Bite into Asia is a little hole-in-the-wall place in Wyatt Street. It’s seemingly unsuspecting appearance hides one of Adelaide’s better banh mi.

The store is tiny, with minimal seating, so don’t plan to stay and eat your banh mi. However, the lines are usually short and the service is certainly speedy.

Bite into Asia is at the more expensive end of the banh mi price spectrum, setting you back $5.50. However, the price of admission is certainly worth the ride. The rolls are always fresh and unlike other Vietnamese rolls, the bread has the prefect ratio of crunch to chew.

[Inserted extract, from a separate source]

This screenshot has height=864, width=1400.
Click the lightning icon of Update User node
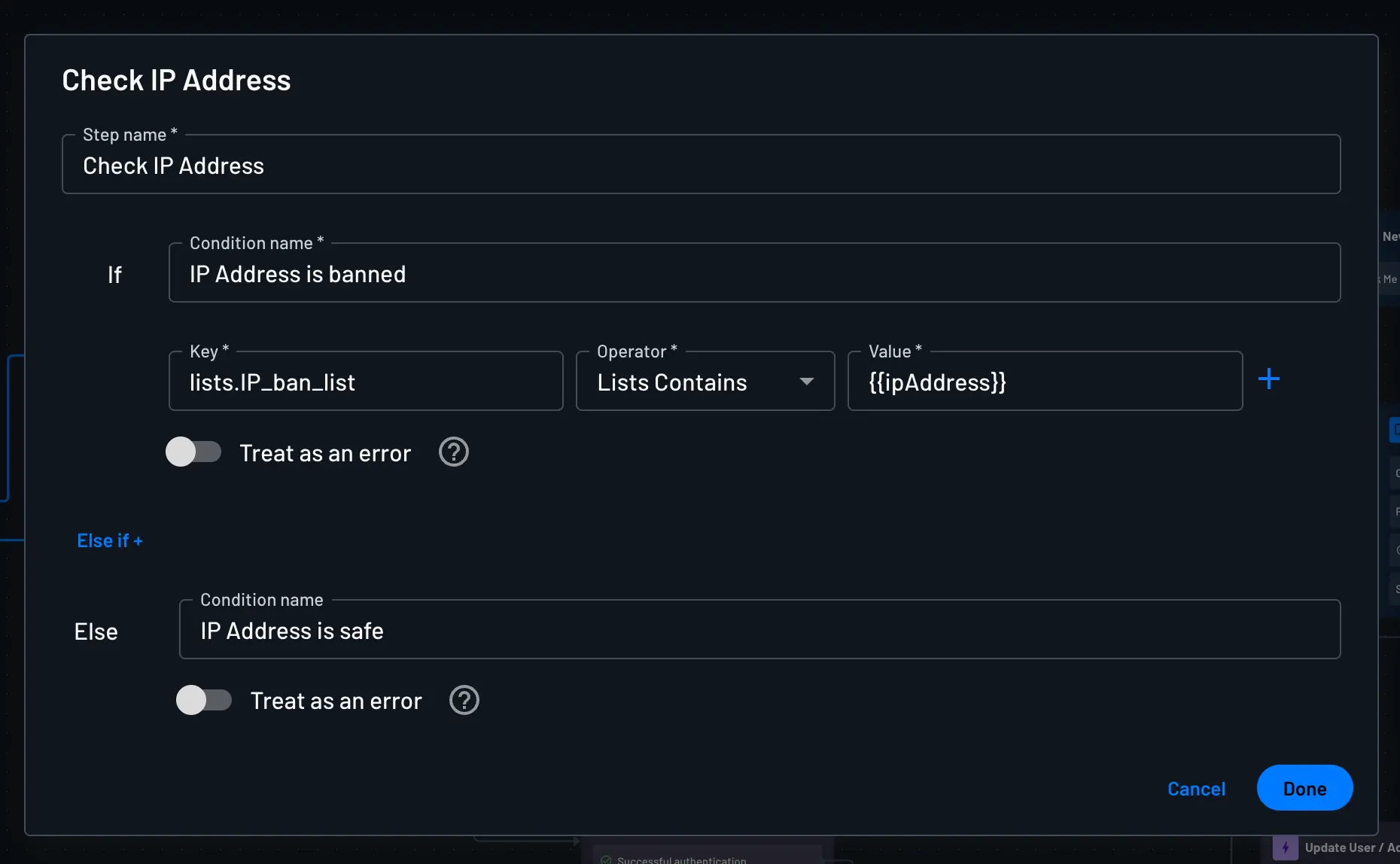[1285, 848]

What I really like about the banh mi here is the options of fillings. Sure, they’ve got your standard bbq and teriyaki chicken. But they’ve also got satay beef, grilled lamb and Thai lime chicken (the only filling which I have thus far found slightly underwhelming). I went with the grilled lamb today, which was as tender and delicious as usual. They’re also pretty generous with the salad fillings.

The banh mi at Bite in Asia may not be either the biggest or the best in Adelaide (and you won’t find fillings like Vietnamese ham or headcheese), but like Shane Watson they’re a pretty good all-rounder and definitely worth a try.

Bite into Asia also offer a few noodle/rice/salad options, but these are probably overpriced for the amount/quality.